夢の新薬と宣伝されたのはイレッサですが,アバスチン (Avastin)は分子標的治療薬の一つで,“奇跡の薬”と謳われ,治療効果が期待されていました.2010年に68億ドルを売り上げた薬です.

日本では,ロシュグループの中外製薬が販売しています.
日本での適応は,「治癒切除不能な進行・再発の結腸・直腸がん」と「扁平上皮がんを除く切除不能な進行・再発の非小細胞肺がん」ですが,中外製薬は乳がんに対する適応追加を申請しています.

2011年6月4日の米国臨床腫瘍学会では,アバスチンが卵巣がんの進行を遅らせ,死亡率を減少させることが報告され,ロシュによると,この報告は卵巣がん治療用の承認申請に用いるだろう,とのことです.
産経biz「アバスチンに卵巣がん抑制効果」ご参照

◆ 2008年,米国の迅速承認制度で乳がん治療の適応を取得

米国では,ロシュ社の子会社の米国ジェネンテック社が,2008年2月,多国籍臨床第3相試験「E2100」の結果(腫瘍の成長を平均5カ月半遅らせる)に基づき,迅速承認制度により,パクリタキセルとの併用療法での乳がん治療の適応を取得しました.

◆ 市販後の臨床試験の結果

ロシュと米国ジェネンテック社は,AVADO試験,RIBBON-1試験を実施しましたが,全生存期間の改善は認められず,無増悪生存期間は約1カ月(中央値)しかありませんでした.
市販後に実施された4つの臨床試験で,アバスチンは全生存期間改善のエビデンスを伴わず,無増悪生存期間に対する影響はごくわずかで,胃内部の損傷,出血などの副作用リスクが効果を上回っていました.
そこで,FDAの諮問委員会は,2010年7月,12対1で乳がん適応の取り消しを支持しました.
FDAは,米国ジェネンテック社に乳がん適応の自主的な承認取り下げを勧めましたが,同社は公聴会での反論のみちを選びました.

◆ 公聴会とFDAの抗腫瘍剤諮問委員会の判断

FDAの抗腫瘍剤諮問委員会は,2011年6月29日,アバスチンの乳がん治療に対する承認を取り消すことを6対0で支持しました.
WSJ「FDA諮問委、アバスチンの乳がん治療承認取り消しを支持」は次のとおり報じています.

表決に先立ち開催された2日間の公聴会では議論が白熱した。公聴会では、乳がん患者が証言し、一部はアバスチンが「奇跡の薬」だと主張。
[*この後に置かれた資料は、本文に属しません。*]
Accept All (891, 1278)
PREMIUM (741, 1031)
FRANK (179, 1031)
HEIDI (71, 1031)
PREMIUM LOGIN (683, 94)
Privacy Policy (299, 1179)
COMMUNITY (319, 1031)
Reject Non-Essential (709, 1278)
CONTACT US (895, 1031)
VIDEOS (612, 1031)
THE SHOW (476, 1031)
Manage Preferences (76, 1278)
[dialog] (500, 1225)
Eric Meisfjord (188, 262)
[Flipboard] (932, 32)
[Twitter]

その一方で、反対証言した人の中には、薬の副作用で亡くなった患者の話をする人もいた。

諮問委のメンバーであるクリーブランド・クリニック研究所のMikkael Sekeres氏は、もしアバスチンに効果があるなら、ある程度の副作用を甘受する用意はあるが、効果が「最小」にとどまっているため、これほど強い副作用は受け入れられないと諮問委は判断したと述べた。

FDAで乳がん治療へのアバスチン使用に対する最終的な判断を下すのは、同局のマーガレット・ハンバーグ局長だ。他のがん治療へのアバスチン使用承認は依然として有効であり、今回の表決からは影響を受けない。


米国ジェネンテック社は,“we remain ready to collaborate with the FDA to find a solution that is in the best interest of patients who need Avastin.”と述べています.FDAとの取引妥協を試みるつもりでしょう.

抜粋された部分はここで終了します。